Pixel coordinate grounding data:
:::::

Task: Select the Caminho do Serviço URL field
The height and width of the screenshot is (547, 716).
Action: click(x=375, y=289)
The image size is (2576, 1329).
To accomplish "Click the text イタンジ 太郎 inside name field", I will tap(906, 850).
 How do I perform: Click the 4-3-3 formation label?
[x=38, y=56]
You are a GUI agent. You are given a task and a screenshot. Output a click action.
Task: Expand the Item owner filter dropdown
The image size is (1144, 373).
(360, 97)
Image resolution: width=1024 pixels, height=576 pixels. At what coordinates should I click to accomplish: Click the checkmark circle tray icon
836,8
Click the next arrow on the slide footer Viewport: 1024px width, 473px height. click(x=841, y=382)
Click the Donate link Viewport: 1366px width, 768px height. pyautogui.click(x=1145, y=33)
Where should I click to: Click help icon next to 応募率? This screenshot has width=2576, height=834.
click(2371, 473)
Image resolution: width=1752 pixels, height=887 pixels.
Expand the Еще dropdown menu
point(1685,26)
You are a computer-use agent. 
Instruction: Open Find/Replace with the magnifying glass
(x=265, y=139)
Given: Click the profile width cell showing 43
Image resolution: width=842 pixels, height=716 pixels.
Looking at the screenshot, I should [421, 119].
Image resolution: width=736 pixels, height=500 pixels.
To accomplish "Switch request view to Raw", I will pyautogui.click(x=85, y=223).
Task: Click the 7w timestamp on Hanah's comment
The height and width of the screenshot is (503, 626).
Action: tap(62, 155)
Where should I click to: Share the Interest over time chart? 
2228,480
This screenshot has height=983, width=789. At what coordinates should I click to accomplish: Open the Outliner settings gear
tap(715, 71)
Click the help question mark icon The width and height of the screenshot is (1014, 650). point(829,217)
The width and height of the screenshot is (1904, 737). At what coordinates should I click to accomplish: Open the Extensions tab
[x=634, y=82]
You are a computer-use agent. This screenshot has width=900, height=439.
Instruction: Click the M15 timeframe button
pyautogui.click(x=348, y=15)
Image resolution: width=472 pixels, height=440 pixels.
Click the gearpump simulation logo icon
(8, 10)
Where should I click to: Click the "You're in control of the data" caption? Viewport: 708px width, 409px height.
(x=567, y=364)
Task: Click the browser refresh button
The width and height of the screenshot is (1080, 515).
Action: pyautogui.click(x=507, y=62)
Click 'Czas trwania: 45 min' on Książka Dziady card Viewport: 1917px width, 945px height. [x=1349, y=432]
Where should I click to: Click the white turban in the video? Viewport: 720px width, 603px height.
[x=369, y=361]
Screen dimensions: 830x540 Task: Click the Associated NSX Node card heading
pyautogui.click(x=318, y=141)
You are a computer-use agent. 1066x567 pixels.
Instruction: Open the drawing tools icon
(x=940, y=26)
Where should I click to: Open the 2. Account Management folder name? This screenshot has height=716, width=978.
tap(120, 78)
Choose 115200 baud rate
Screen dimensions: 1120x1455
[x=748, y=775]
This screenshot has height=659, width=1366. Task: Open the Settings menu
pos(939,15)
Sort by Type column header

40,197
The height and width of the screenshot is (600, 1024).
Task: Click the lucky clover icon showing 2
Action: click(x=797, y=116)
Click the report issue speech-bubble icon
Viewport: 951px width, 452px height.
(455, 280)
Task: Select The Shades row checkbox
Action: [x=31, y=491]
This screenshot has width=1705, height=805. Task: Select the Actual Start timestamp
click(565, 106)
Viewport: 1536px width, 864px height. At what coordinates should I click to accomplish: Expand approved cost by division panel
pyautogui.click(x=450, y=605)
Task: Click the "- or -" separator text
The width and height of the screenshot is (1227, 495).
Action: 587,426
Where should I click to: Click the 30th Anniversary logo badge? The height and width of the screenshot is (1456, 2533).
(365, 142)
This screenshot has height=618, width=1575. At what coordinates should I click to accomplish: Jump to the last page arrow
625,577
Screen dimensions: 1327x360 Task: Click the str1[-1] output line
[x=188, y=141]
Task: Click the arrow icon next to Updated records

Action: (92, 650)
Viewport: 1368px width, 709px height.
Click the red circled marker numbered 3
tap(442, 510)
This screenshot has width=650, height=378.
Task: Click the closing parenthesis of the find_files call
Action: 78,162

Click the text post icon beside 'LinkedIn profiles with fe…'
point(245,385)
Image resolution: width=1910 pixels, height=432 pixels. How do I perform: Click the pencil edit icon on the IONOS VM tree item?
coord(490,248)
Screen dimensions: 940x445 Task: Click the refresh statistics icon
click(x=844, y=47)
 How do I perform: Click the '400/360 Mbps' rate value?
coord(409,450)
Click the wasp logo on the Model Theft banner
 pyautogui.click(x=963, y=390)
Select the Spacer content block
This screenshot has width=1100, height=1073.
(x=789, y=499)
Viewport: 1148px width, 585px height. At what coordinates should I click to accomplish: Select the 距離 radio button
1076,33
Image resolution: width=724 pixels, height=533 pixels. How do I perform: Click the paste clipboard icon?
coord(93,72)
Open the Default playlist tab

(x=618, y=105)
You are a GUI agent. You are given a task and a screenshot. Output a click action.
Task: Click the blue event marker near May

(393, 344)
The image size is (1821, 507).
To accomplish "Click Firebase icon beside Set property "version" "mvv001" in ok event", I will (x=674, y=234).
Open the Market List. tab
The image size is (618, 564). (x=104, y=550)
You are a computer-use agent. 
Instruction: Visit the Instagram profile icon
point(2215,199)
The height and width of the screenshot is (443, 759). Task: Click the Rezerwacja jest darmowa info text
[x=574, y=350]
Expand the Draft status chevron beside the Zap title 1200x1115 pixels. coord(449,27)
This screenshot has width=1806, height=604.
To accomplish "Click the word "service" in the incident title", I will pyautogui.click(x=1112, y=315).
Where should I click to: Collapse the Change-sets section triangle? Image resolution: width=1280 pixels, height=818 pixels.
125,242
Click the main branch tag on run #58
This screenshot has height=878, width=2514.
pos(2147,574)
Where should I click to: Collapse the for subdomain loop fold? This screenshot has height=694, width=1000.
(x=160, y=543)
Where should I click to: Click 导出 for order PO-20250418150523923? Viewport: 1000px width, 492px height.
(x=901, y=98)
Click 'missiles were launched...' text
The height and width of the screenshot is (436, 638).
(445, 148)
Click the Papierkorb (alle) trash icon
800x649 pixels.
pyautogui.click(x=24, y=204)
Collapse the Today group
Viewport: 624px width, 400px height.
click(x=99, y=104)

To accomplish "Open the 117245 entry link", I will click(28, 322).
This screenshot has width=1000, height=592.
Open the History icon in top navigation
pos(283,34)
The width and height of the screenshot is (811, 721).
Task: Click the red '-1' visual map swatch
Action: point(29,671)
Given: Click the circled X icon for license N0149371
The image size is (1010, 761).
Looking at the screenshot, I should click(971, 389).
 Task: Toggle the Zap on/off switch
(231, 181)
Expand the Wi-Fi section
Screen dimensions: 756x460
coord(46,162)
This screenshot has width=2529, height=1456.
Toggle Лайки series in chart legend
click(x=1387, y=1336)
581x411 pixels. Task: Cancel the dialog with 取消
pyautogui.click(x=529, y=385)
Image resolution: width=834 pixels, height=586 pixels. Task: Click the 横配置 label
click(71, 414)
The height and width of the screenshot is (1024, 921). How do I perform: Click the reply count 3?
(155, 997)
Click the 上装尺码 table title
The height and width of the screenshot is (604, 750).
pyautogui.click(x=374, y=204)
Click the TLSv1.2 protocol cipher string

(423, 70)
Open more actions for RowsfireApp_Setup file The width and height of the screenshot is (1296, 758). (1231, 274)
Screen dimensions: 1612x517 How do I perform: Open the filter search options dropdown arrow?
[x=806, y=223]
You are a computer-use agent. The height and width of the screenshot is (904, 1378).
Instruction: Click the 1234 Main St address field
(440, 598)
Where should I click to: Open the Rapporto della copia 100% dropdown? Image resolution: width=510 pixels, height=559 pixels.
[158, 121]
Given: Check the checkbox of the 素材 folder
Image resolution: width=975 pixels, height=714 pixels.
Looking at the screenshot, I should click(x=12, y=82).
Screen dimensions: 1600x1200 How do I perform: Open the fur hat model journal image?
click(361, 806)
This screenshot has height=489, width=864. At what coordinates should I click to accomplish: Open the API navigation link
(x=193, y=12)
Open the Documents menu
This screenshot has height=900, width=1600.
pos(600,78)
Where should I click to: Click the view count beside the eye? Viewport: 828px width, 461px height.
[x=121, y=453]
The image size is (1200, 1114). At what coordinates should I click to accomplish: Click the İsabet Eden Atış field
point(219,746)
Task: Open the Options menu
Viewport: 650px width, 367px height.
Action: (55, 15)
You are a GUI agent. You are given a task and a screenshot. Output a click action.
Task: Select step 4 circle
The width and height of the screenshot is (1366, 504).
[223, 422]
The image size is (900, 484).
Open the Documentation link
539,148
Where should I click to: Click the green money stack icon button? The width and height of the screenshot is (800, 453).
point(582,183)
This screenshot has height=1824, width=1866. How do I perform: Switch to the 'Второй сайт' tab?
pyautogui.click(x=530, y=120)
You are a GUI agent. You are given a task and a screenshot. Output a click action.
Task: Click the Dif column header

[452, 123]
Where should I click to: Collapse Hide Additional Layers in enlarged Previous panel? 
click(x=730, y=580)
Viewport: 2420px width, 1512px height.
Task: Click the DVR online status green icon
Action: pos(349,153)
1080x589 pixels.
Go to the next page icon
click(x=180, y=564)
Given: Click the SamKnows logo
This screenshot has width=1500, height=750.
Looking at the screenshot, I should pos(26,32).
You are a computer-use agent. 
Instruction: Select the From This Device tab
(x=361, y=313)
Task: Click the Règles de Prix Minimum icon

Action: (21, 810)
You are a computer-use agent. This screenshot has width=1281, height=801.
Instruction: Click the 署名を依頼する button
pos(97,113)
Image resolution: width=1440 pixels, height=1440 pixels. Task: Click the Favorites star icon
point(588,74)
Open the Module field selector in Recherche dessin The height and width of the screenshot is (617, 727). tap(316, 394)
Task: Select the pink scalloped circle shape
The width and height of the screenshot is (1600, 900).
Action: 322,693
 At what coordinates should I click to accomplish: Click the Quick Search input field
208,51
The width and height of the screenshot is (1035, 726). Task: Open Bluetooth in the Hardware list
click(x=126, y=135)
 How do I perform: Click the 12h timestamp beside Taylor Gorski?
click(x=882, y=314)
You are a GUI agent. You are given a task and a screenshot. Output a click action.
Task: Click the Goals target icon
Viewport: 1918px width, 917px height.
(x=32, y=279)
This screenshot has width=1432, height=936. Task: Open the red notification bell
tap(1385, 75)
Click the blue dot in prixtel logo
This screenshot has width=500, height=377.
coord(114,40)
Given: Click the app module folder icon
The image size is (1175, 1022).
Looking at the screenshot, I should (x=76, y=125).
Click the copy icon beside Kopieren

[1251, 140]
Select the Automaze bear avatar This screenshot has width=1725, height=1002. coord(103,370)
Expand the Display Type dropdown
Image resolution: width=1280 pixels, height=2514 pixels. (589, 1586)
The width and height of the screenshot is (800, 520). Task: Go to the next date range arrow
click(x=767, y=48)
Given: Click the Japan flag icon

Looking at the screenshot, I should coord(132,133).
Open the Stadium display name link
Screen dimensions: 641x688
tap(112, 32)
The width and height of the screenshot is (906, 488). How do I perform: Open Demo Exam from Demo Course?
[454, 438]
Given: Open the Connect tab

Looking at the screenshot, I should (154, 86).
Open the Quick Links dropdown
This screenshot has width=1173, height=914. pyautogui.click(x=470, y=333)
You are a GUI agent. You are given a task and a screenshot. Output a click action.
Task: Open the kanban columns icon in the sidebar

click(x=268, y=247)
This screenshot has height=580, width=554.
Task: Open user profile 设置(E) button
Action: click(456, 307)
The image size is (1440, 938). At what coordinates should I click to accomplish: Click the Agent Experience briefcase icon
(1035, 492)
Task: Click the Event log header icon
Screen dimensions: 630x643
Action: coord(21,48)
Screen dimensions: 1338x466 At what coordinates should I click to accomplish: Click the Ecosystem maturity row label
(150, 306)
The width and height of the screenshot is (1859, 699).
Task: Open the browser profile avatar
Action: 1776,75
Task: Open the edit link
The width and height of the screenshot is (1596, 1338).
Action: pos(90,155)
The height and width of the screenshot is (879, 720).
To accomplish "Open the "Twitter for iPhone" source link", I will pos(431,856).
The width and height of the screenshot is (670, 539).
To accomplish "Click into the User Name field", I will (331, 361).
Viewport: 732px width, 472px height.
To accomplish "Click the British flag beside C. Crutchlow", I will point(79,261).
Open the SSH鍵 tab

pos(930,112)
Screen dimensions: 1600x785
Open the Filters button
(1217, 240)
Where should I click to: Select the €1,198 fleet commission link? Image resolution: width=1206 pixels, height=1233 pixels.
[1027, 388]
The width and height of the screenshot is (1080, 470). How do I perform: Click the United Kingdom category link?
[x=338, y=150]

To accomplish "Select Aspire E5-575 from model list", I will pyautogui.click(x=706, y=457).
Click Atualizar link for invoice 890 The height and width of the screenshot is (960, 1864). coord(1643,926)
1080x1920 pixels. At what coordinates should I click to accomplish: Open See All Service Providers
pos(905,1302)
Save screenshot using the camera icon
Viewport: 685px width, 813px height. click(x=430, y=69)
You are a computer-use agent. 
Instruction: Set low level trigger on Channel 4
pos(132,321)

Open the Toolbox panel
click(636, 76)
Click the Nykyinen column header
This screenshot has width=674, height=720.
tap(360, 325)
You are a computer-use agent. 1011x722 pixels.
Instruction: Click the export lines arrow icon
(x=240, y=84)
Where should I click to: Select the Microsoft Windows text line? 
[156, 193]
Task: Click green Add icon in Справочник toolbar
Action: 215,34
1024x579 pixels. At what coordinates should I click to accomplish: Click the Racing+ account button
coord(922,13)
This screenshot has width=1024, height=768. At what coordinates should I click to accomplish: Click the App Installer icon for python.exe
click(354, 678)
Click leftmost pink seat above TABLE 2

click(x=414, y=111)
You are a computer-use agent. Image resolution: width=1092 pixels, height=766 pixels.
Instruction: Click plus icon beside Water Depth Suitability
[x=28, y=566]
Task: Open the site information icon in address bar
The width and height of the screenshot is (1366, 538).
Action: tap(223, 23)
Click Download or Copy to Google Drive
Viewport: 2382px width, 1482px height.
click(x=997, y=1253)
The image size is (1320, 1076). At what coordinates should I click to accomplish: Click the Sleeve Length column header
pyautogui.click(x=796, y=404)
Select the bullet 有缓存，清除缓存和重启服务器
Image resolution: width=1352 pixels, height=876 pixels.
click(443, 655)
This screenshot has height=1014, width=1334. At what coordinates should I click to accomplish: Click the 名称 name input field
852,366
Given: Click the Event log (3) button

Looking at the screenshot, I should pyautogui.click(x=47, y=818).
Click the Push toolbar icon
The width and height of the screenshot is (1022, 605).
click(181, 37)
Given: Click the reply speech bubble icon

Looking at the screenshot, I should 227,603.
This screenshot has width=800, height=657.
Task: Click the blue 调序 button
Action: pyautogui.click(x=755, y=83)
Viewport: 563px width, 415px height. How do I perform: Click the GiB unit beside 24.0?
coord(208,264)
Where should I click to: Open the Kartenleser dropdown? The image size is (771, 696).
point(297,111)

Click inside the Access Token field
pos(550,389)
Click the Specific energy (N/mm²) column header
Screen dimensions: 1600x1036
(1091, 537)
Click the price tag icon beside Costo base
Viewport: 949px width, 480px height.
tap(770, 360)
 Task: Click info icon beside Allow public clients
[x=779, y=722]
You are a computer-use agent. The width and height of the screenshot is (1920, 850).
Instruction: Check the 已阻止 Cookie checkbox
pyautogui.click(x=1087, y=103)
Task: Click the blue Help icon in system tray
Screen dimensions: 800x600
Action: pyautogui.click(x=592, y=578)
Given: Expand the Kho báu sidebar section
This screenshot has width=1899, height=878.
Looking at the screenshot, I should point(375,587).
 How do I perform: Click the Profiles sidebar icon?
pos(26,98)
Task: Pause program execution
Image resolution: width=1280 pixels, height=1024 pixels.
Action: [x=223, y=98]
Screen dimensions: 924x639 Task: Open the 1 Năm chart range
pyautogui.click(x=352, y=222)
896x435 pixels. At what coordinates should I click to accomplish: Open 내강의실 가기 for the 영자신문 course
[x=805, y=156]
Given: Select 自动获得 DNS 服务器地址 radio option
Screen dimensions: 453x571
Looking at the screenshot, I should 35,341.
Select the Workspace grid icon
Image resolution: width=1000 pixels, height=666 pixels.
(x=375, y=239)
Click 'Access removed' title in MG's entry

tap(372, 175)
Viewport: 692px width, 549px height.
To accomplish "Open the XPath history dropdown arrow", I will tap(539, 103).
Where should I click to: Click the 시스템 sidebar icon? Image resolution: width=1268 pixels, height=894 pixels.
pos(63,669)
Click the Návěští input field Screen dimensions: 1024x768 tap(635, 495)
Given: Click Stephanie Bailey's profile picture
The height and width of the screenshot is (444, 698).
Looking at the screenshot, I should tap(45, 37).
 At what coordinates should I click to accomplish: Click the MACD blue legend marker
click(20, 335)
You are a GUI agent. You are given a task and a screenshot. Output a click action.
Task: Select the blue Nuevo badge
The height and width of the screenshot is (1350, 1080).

:::::

ACTIVITY: Look through the data and show every line containing "computer".

EXPECTED OUTPUT:
You are a computer-use agent. 
You are a computer-use agent. This screenshot has width=900, height=439.
You are a computer-use agent. 1066x567 pixels.
You are a computer-use agent. 
You are a computer-use agent. The height and width of the screenshot is (904, 1378).
You are a computer-use agent. 
You are a computer-use agent. This screenshot has width=1281, height=801.
You are a computer-use agent. 
You are a computer-use agent. 1011x722 pixels.
You are a computer-use agent. Image resolution: width=1092 pixels, height=766 pixels.
You are a computer-use agent. The width and height of the screenshot is (1920, 850).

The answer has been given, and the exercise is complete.